There is no other job in this world like motherhood. Highs and lows, moments that make you want to cry (ugly cry) and moments that melt your heart. I don’t think there is a job out there that can throw as many curve balls as motherhood. I learned early on that being a mom would be one curve ball after another and that was before my kids were even born.
I suffered two miscarriages before Connor was born and then went into labor at 33 weeks and spent several weeks in the hospital on bedrest until he was born. During my pregnancy with Connor I learned two important things about motherhood; (1) kids will do things at their own pace and (2) none of this is in my control.
Five plus years later I would be pregnant with our second. I did everything I was “supposed” to do and had the VBAC I had wanted. It was the most amazing thing in the world to watch our beautiful healthy daughter be born. I was rocking this mom thing. Then I tried to get out of bed and everything came crashing down (literally).
It turns out I had suffered a rare delivery complication (I would later find out it was nerve damage). I was unable to walk/stand unassisted, I had no feeling in parts of my leg, and my quad was “paralyzed” in my left leg. It just didn’t work anymore.
I’ve always been active whether it was through Fit4Mom or running, and now I was unable to do anything on my own. My husband had to take me to the bathroom, I couldn’t walk on my own, and I couldn’t even take care of my own newborn. You don’t realize how often you need to walk around with your newborn until someone tells you that you can’t. I left the hospital needing 24 hr care and a walker. I joked that I took my geriatric pregnancy a little too literally.

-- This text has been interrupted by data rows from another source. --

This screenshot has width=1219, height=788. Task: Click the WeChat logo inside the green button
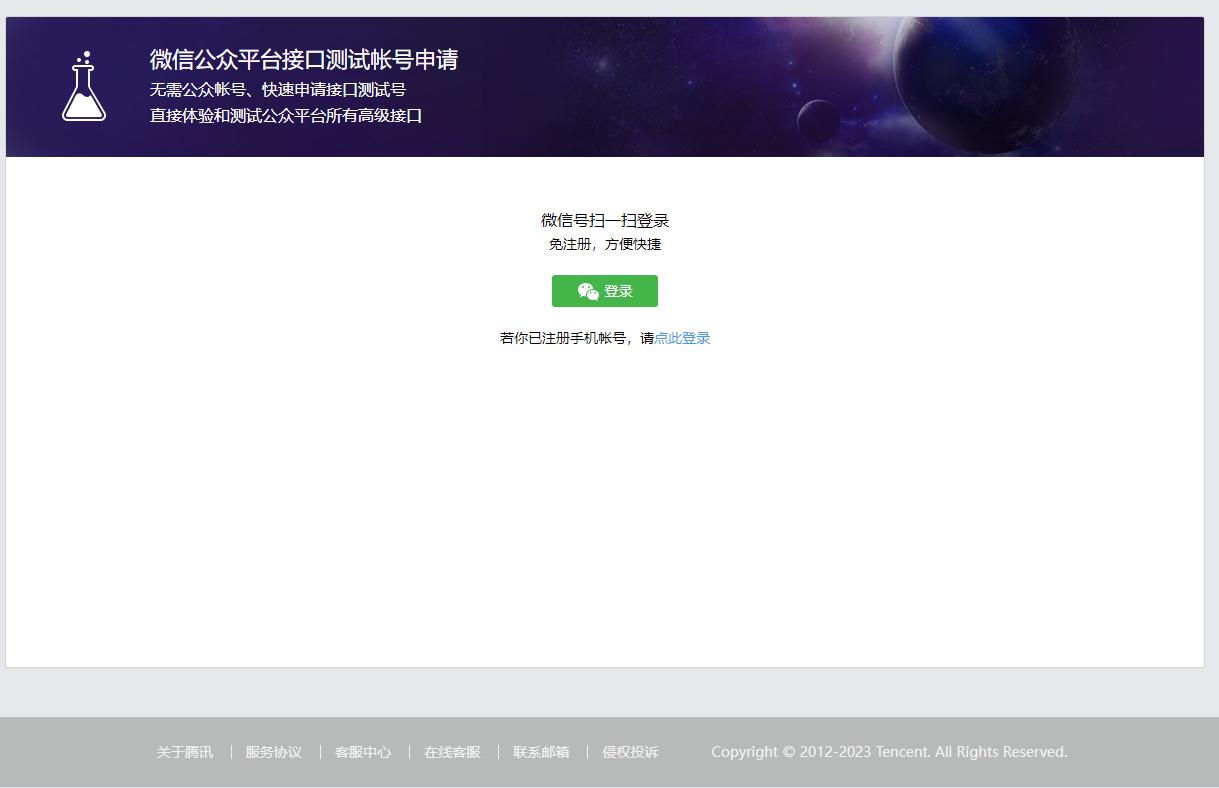589,291
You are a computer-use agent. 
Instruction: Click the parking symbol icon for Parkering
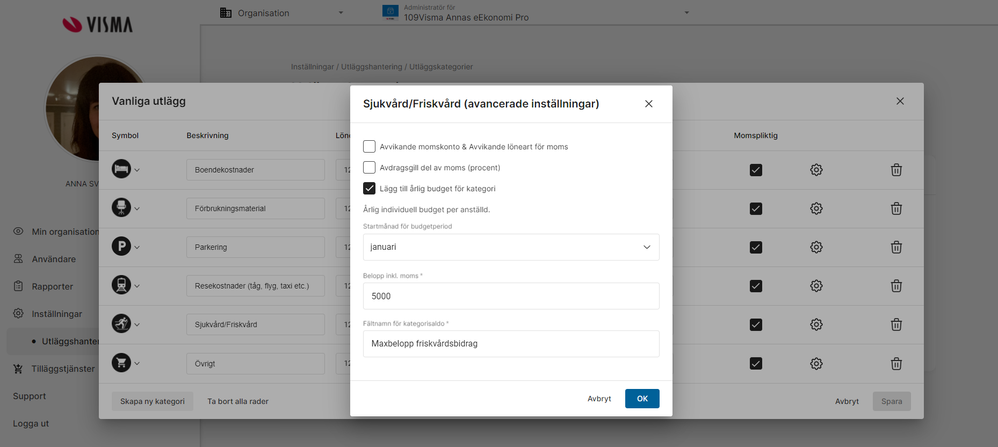121,247
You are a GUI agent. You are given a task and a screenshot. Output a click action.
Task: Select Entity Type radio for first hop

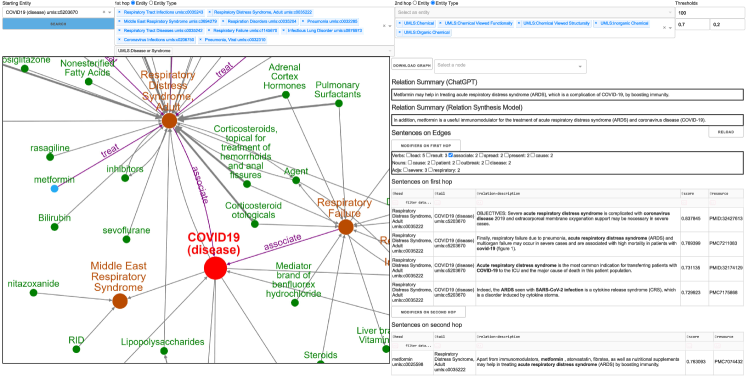tap(152, 3)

Apparently my body had decided that taking care of a newborn was too easy, so I needed a little extra excitement in my life. I will forever remember Shay’s first pediatrician appointment because I had a total meltdown in the waiting room when I couldn’t get out of the chair on my own. It was so embarrassing, frustrating, and enraging. My body just didn’t work anymore.
I was super thankful that I had such amazing support from my family, friends, our FIT4MOM Ashburn family, my pediatrician's office, my neurologist, and my amazing Physical Therapist (who also acted as my mental health therapist at times). I used a walker for a month or so, and then graduated to using a cane. I fell several times during those months and it was infuriating, frustrating, and humbling (again I am so thankful I had someone with me during those times to care for Shay as I can’t even think about what could have happened to her had I been holding her during those times). My legs just didn’t work like they used to. Then I got sick and realized that now not only does my leg not work right, but I had pelvic floor weakness so every time I coughed I was now peeing myself (that’s on top of the diastasis recti I also had). I walked into PT that morning in tears because my body really did not feel like my own. Nothing seemed to work like it used to. I felt like my body had literally been destroyed by motherhood.
That was almost 8 months ago (time sure does fly by). I am still not the person I was before my daughter was born (I have been told it could take 18 months to be back to “normal”), but that’s ok. The most important thing is I’m here for my kids and it could have been so much worse. I am really lucky. I have two amazing and healthy kids that have kept me going every day. Of course there were bad days, but there were far more good days. I also enjoyed the newborn phase way more this time around. Maybe that’s because I was forced to take it slow and enjoy it, and I’m sure it’s also because Shay is the sweetest baby in the world (I mean I think I earned an easy baby).
Motherhood is never easy and we all go through something that throws us for a loop. All we can do is hold on, do our best, know it will get better and #momboss through it. I wouldn’t trade our birth stories for anything, although you can bet they will both hear about what I did for them/went through for them for the rest of their lives.